• TEXT SECTION:
=== Begin Enclosure ===

But if you ask Kent Paul Barrabee, president of the Amphi Governing Board, he'll tell you that moving the bus barn "is not our highest priority."

Besides, says Barrabee, the district has few options, although the district has met with city officials over some land deal giving the buses a new home. Those negotiations went nowhere.

Now Amphi is stuck, says Barrabee. "A lot of it depends upon what land would be available, and it's very difficult to find an alternative location." Regarding negotiations with the city, "that carrot didn't turn out to be as edible as it first appeared."

Others, such as the Burkes, suggest that Amphi is simply touting failed negotiations as an excuse for doing squat. John Updike, the city's real estate administrator, didn't return a call seeking comment.

Excuses only go so far, says Michael Ray, president of the Limberlost Neighborhood Association, which surrounds the bus barn. In the fall of 2003, Ray experienced the Burke's plight first-hand, during bus rush hour. "It was very sobering," he says.

Soon, the association was meeting with Amphi officials, and members drafted letters detailing air pollution, noise pollution and public safety concerns. "And the response from Amphi was what we expected," he says. "They came back and told us there were no violations of state standards for diesel particulates. That was part of their defense."

Ray is assistant to the dean at the UA library, and he knows bureaucratic bunk when he sees it. Such official dirty dancing does little to help depot neighbors, he says. "It's a particularly huge problem when there's an inversion layer. Particulate matter hangs like fine dust in the air. I live two blocks away, and anytime it comes my way, it's terrible."

Limberlost residents with asthma are often forced indoors, and folks regularly shut down swamp coolers to keep diesel fumes from invading their homes.

But don't expect any costly solution soon, says Barrabee. "Our budget is so pushed," and a bond to finance a move isn't feasible

Blame for the shortfall might fall upon the district itself, which spent a notorious fortune fighting to build its high school in pygmy owl habitat. Nor should we forget all those sleazy, disastrous land deals orchestrated by onetime Amphi real estate hustler Bill Arnold in the 1990s.

Regardless, such analysis won't help folks in Limberlost breath any easier.

Oddly enough, the same doesn't apply to the far more affluent neighborhoods of Oro Valley, where residents fought off an Amphi plan to build a bus barn in their midst. The defeat of that notion sparked the expansion of the Limberlost depot. "I think many facets of this situation are related to social class," says Michael Ray. "This is a neighborhood with a 70 percent rental rate and a lot of absentee landlords."

=== End Enclosure ===

• WORK REQUIRED: Write the next part of the Amphi bus barn article, starting right after its final paragraph. The records have no connection to the Amphi bus barn article.

• EXERCISE DATA:
=== Begin Enclosure ===

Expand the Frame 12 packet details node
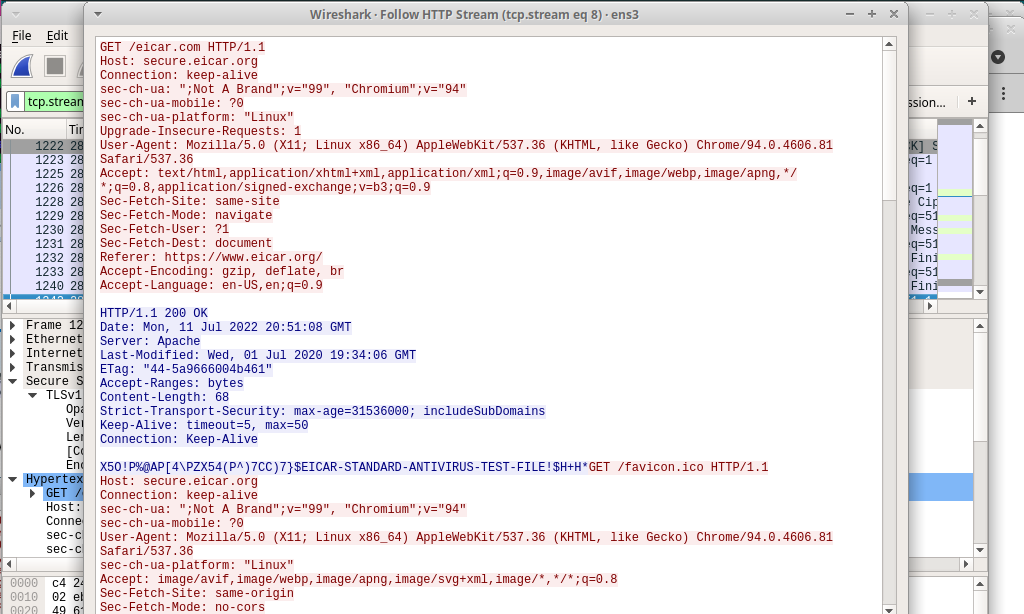Screen dimensions: 1024x614 12,324
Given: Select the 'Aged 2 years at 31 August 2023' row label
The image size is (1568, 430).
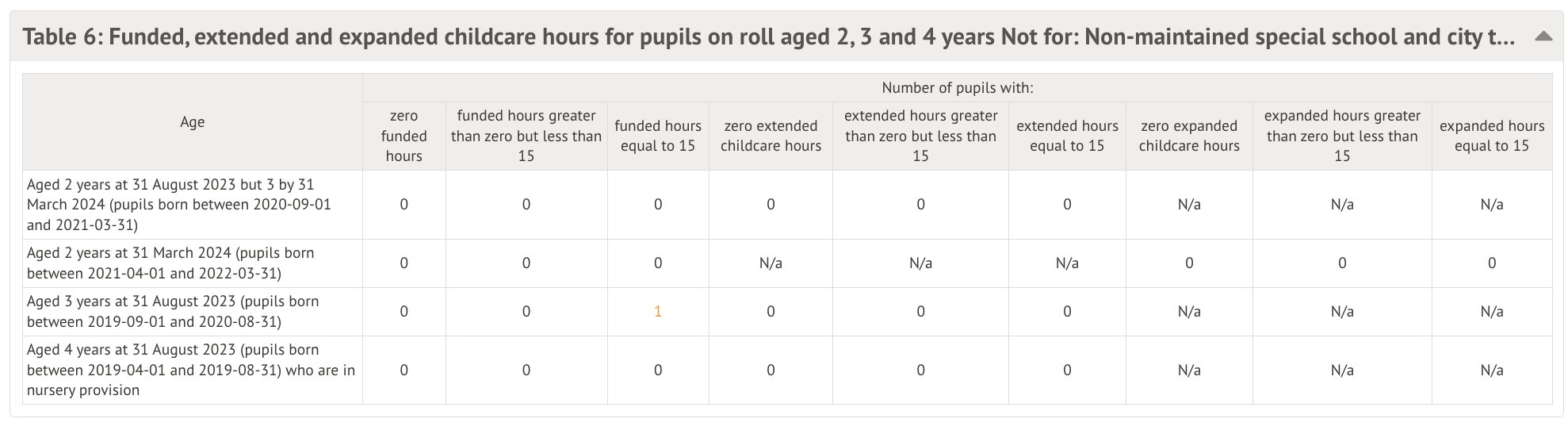Looking at the screenshot, I should [179, 205].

=== End Enclosure ===

• ANSWER AREA:
In turn, property owners such as Burke say the buses are battering property values further. However, Barrabee points out that "(the bus depot) was already part of the property value" when many purchased homes in the area. Still, even the most astute real estate prognosticator could hardly have prophesized the Burke's current predicament back in 1992. Who then knew that 120 buses would eventually be rerouted onto to Roger Road, creating a torturous parade day-in, day-out?

Barrabee says he's not oblivious to the resulting aesthetic and health concerns. "Obviously, a bus barn isn't desirable in a neighborhood," he says. "But we've tried to determine whether it's an obvious health hazard, and it isn't." Aho says the district did have an outside company perform air quality tests, "and we we're well inside Pima County guidelines" set to federal standards.

That's rather cold comfort, according to Janice Nolen, director of national policy for the American Lung Association in Washington, D.C. "Just being within the federal guidelines is not necessarily such a good thing," she says, pointing out that EPA limits for short-term diesel smoke "are much too high. They're not really protective of public health.

"Diesel smoke is the source of particulate pollution. Particulate pollution has been linked to the triggering heart attacks and other diseases, and to the shortening of life."

Then again, maybe that's exactly what Amphi has in mind, says Nicholas Burke. And he's only half-joking. "I get the feeling they're just waiting for us all to die, and then they won't have to do anything," he smirks, amidst the acrid scent of endless rolling buses.